Xeni, the author of the “Wired” article about spatial sound, wrote me a nice letter this morning about yesterday’s post. She basically said I should go read Iosono’s website and my technical questions would be answered. I was a bit abashed at first. Here I was proclaiming the problems I thought I saw with this new technology and I hadn’t even read their website. (Hey, our president has fully admitted that he doesn’t watch the news or read the paper because he doesn’t want to be exposed to those lies and biases. Can I use the same excuse?)

So I read it. I still have questions. Just more of them.

The one thing I noticed was that their theater system supports all the standard sound formats. You can feed it Dolby Digital, DTS, SDDS—even stereo—and it’ll happily play it back. You won’t get its super-bonus positioning features but you will get its “every seat in the theater sounds as good as every other” feature. That’s certainly nice. I have my doubts that theater chains will be willing to fork over cash for that feature alone. “We gave them their stadium seating. What do they want from us, blood?” People care about good sound to a certain extent. The “sweet spot” in every chair might be too much to ask. But maybe I’m wrong.

The workings of the “spatial sound” part of this new Iosono system sounds like it is basically audio files plus metadata—the master track plus information about where to place it and move it and whatnot. That makes sense. Their website says that their workstation can take up to 64 sound files and place them or move them through the theater sound space.

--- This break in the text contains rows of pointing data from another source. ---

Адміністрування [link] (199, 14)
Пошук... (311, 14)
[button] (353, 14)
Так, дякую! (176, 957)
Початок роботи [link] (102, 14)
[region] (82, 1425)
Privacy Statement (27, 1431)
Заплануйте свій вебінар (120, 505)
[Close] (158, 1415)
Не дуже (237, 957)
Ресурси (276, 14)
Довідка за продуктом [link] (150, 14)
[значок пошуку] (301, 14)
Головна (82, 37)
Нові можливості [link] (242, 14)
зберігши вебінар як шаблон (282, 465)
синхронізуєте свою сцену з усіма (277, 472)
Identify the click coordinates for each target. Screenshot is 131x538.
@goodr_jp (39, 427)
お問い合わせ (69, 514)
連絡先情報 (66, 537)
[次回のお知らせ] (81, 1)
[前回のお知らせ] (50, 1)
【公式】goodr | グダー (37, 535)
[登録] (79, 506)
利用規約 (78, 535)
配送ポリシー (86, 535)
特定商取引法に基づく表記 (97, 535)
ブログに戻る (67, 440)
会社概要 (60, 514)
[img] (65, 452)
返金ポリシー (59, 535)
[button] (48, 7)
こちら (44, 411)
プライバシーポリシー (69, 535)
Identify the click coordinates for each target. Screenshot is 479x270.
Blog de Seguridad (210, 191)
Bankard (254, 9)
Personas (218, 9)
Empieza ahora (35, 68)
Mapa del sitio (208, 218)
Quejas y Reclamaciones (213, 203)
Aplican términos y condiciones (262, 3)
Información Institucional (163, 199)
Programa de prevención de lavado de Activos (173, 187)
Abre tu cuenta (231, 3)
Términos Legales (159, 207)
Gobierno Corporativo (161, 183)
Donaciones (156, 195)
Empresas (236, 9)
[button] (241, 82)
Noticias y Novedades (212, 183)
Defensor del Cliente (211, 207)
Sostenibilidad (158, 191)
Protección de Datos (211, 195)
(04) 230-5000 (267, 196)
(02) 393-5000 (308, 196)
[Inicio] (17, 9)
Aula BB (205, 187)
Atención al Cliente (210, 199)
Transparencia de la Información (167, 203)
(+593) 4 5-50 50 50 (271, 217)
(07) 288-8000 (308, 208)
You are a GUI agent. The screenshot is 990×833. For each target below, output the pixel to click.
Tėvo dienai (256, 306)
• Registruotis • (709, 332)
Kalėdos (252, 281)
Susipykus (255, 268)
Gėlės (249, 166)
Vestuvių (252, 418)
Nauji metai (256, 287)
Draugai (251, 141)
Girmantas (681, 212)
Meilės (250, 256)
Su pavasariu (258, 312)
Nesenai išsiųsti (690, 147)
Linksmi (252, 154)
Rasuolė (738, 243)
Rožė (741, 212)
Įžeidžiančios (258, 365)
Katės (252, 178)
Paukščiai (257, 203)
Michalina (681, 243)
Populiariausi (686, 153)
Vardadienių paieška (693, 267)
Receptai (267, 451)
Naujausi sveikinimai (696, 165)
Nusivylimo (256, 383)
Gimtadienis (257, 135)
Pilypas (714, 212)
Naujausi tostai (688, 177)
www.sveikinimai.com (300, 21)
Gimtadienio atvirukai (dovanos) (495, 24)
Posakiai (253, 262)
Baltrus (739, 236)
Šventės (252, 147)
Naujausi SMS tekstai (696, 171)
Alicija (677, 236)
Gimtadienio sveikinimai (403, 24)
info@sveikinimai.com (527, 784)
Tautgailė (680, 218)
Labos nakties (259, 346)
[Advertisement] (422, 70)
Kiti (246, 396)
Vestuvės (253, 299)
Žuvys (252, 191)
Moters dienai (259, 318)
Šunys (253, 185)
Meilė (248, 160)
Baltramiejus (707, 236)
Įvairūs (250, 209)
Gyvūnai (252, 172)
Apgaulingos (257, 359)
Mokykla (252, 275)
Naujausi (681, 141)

I have to admit I’m still confused. What is their master sound format? Is there a master sound format? Is it simply an open-ended thing? Up to 64 tracks plus meta data and that’s it? No built-in hard speaker assignments? So let’s assume that it’s something like that. How do you turn it over for encoding? Eight 8-track hard drives off the Tascam MMR-8 recorder? A firewire drive from Pro Tools with all 64 tracks on it? Maybe most people don’t care about these things but this is the nitty-gritty tech stuff that I like to understand. Now after it’s encoded, what gets shipped to theaters with the prints?

When you’re dealing with a 5.1 master sound track it’s pretty simple—6 channels of audio. That easily fits onto a hard drive. Since many stages make use of MMR-8 recorders, the drive from that machine will usually be sent to the NT Audio or one of the other facilities around Los Angeles that will encode the soundtrack on to the film. Dolby shows up on the dub stage with their own encoding gear and they’ll generate a couple of MOs (Magneto-Optical Disks) with their Dolby-encoded master audio. These disks get shipped to the lab facility as well.

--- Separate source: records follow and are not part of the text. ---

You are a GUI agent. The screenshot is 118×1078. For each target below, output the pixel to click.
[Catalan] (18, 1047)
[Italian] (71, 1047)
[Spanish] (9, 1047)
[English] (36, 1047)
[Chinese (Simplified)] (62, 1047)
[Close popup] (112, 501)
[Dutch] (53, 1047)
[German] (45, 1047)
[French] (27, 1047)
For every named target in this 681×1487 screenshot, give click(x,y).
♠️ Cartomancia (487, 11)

With a 5.1 master sound track, each channel of audio contains all the audio that is played from one speaker in a theater. Usually the layout is like this:

  1. Left
  2. Left Surround
  3. Center
  4. Right Surround
  5. Right
  6. Sub

That’s what I’m wondering about with my questions. How does that process work for the Iosono system?

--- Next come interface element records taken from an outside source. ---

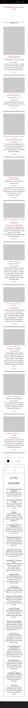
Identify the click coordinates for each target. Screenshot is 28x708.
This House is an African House (14, 500)
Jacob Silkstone (15, 266)
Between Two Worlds (14, 621)
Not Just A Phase (14, 660)
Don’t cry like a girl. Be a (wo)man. (14, 490)
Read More (14, 72)
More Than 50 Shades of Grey (14, 140)
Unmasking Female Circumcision (14, 647)
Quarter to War (14, 574)
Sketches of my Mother (14, 596)
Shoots (14, 512)
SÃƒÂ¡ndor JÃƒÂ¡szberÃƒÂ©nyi (15, 225)
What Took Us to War (14, 550)
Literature (11, 219)
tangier (14, 435)
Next (18, 461)
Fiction (5, 219)
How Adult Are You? (14, 98)
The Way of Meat (14, 609)
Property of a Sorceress (14, 537)
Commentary (12, 94)
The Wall (14, 306)
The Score (14, 685)
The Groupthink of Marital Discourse (14, 59)
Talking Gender (14, 634)
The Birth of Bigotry (14, 673)
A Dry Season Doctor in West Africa (14, 525)
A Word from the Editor (14, 56)
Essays (17, 94)
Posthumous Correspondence (14, 398)
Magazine (9, 57)
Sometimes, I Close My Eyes (14, 561)
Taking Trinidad (14, 223)
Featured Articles (8, 136)
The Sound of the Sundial (14, 348)
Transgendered (14, 587)
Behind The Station (14, 264)
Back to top (14, 704)
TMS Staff (14, 62)
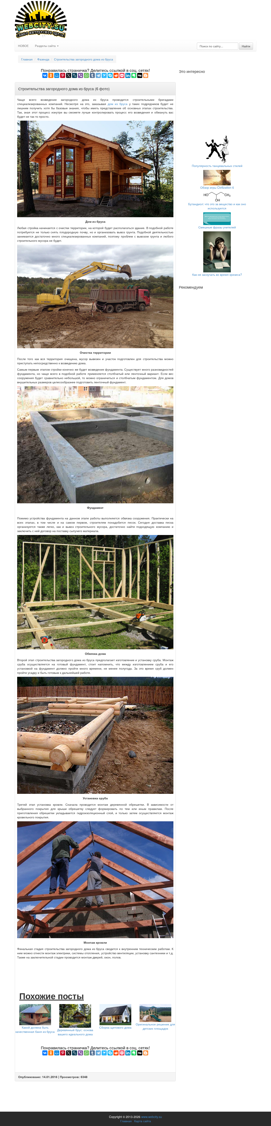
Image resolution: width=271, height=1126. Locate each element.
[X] (68, 75)
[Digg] (139, 75)
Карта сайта (142, 1121)
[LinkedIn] (127, 75)
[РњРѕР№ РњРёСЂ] (56, 75)
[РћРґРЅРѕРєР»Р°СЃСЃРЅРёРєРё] (50, 75)
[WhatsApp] (86, 75)
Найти (246, 46)
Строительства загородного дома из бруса (83, 59)
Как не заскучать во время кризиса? (217, 274)
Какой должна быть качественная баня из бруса (35, 1029)
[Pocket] (121, 75)
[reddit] (116, 75)
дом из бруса (117, 104)
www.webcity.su (151, 1117)
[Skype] (110, 75)
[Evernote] (133, 75)
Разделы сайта (46, 46)
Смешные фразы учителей (217, 227)
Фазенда (43, 59)
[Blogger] (145, 75)
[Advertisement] (95, 970)
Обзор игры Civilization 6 (217, 187)
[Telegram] (98, 75)
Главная (27, 59)
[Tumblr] (92, 75)
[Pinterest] (62, 75)
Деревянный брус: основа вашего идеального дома (75, 1032)
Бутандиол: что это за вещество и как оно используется (217, 206)
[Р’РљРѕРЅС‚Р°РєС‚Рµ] (44, 75)
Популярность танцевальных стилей (217, 166)
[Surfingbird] (104, 75)
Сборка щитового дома (115, 1027)
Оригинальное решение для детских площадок (155, 1026)
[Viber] (80, 75)
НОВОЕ (23, 46)
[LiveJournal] (74, 75)
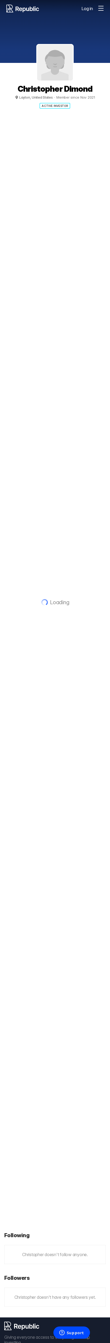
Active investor (55, 105)
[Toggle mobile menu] (101, 8)
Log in (87, 8)
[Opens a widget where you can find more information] (71, 1333)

You need to have at least the 5.1 covered with this new system so you can fill up the space with sound. Pretty much all the dialogue comes out the center channel along with some of the sound effects and foley. Most of the sound effects and music are in the left and right speakers. The surrounds are used for reverb returns on music to give it more presence, backgrounds to create the environment, and sound effects for movement (i.e. bullet bys past the camera into the surrounds). At a minimum you need to recreate that in Iosono. Everything else is bonus.

But here’s a problem that I see: predubbing. When the sound editors on a film show up on the stage for predubbing they have lots and lots of tracks of sound with them. This might be a typical breakdown:

  • Dialogue — 16 tracks
  • ADR — 24 to 32 tracks
  • Group ADR — 24 to 32 tracks
  • Foley (Footsteps and Props) — 32 tracks
  • Backgrounds — 96 tracks
  • Sound Effects — 32 to 200+ tracks

Sound Effects of course is the difficult one. If the film is a talkie, light romantic comedy, then you’re probably closer to the 32 tracks. If you’re dealing with an action movie you can easily go well beyond 200 tracks of effects. Foley could be similar. If you’re dealing with a sci-fi or a period piece with lots of objects that are not “standard” to our world there might be many, many more tracks of props.

Now these cut tracks need to be predubbed to manageable amounts for the final mix. We usually deal with 8-track predubs or at least think of them in groups of 8-tracks. So you might wind up with something like this:

  • Dialogue — 1 8-track predub
  • ADR — 1 8-track predub
  • Group ADR — 1 or 2 8-track predubs
  • Foley — 2 8-track predubs
  • Backgrounds — 4 8-track predubs
  • Sound Effects — 4 to 15 8-track predubs

So even on a light show you can be looking at 104 tracks of sound after predubbing—and we still need to add music in there. That’s more than the Iosono system can handle. You almost need to do a second predub to get that down to the 64 tracks.

It’s not an impossible workflow to manage but it would take more time. And that is one of the critical points from my previous post. How much is a studio willing to spend on this?

I don’t want anyone to misunderstand me on this—it sounds like a very cool system. I just wonder how it can fit it our existing time frame to accomplish our goals and will studios and theater chains be willing to shell out the cash for it?